LA LECON DE L'U.T.B.

UTB 2012

Samedi 21 juillet, 4ième édition de l'Ultra Tour du Beaufortain. Et quelle édition !!!...

Cette course me tient particulièrement à coeur et ce pour plusieurs raisons :

- le massif du Beaufortain est un "bout d'Alpes féérique", ses paysages sont grandioses et enchanteurs

- l'ultra-trail m'attire de plus en plus. A croire que plus on devient vieux, moins on court vite et, du coup, on veut courir plus longtemps, remplaçant ainsi la qualité par la quantité...

- la complicité avec François Camoin, organisateur de cette grande course.

Ma récente entorse à la cheville compromettait ma participation à cet ultra, ultra pour lequel je m'entrainais assiduement depuis le début de l'année. Contre toute attente, la douleur a rapidement disparu et j'ai vite retrouvé de bonnes sentations. J'ai dû, contraint et forcé, me reposer pendant 15 jours mais les randos assez physiques faites avant l'UTB sur le GR 20 corse m'ont remises dans l'ambiance et dans l'esprit.

C'est donc confiant que j'ai pris le départ de l'UTB, me promettant de stopper la course au moindre signe de défaillance afin de ne pas hypothéquer la suite de l'été.

LA LECON DE L'UTB :  L'ultra est affaire de gestion de gestion de course.

On ne s'élance pas sur un ultra comme sur une autre course.

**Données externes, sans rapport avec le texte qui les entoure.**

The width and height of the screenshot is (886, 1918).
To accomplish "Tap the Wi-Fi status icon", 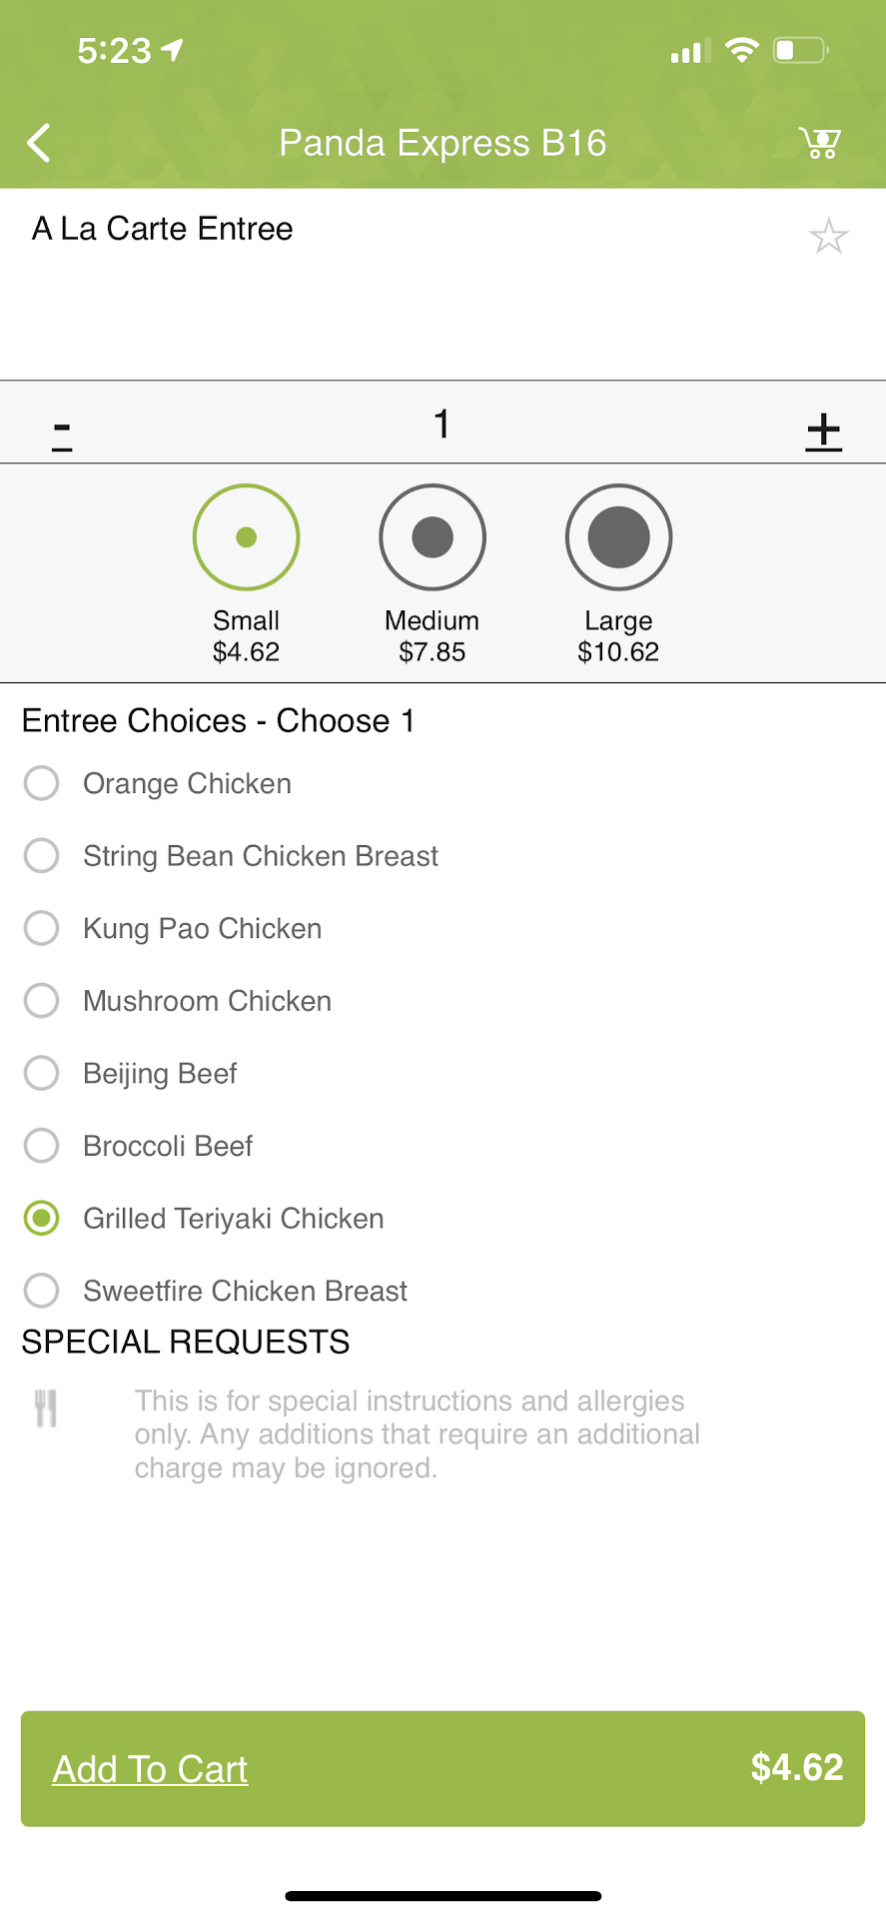I will (741, 50).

Sur un ultra, il faut tout gérer : son endurance, son mental, son alimetation, ses temps de repos... Sur l'UTB, j'ai connu 3 PHASES qui, si elles étaient apparues dans le bon ordre, m'auraient assuré la ligne d'arrivée et, de surcroit, un classement fort correct. 

PHASE N°1 : Le "VASYMOLO"

Du départ jusqu'au Col du Coin, j'ai joué la carte de la raison. Grimpant les dénivelés à bonne allure mais sans excès, descendant les pistes sans excitation, parcourant les sentiers sans précipitation. Je me suis forcé à rester "en dedans" pour garder énergie, motivation et infux. Ceci s'est avéré plutôt payant puisque j'atteignais le Col du Coin (Kilomètre 34) avec une forme inespérée et une large avance par rapport à mon chrono d'il y a deux ans... J'ai bien, dans la descente vers St Guérin, après avoir rencontré un jeune gaillard de 23 ans (un ami de ma fille), accéléré le rythme pour ne pas me faire distancer mais, arrivé à la passerelle suspendue, j'ai levé le pied de manière à ne pas trop entamer mes réserves. Restons bien sage...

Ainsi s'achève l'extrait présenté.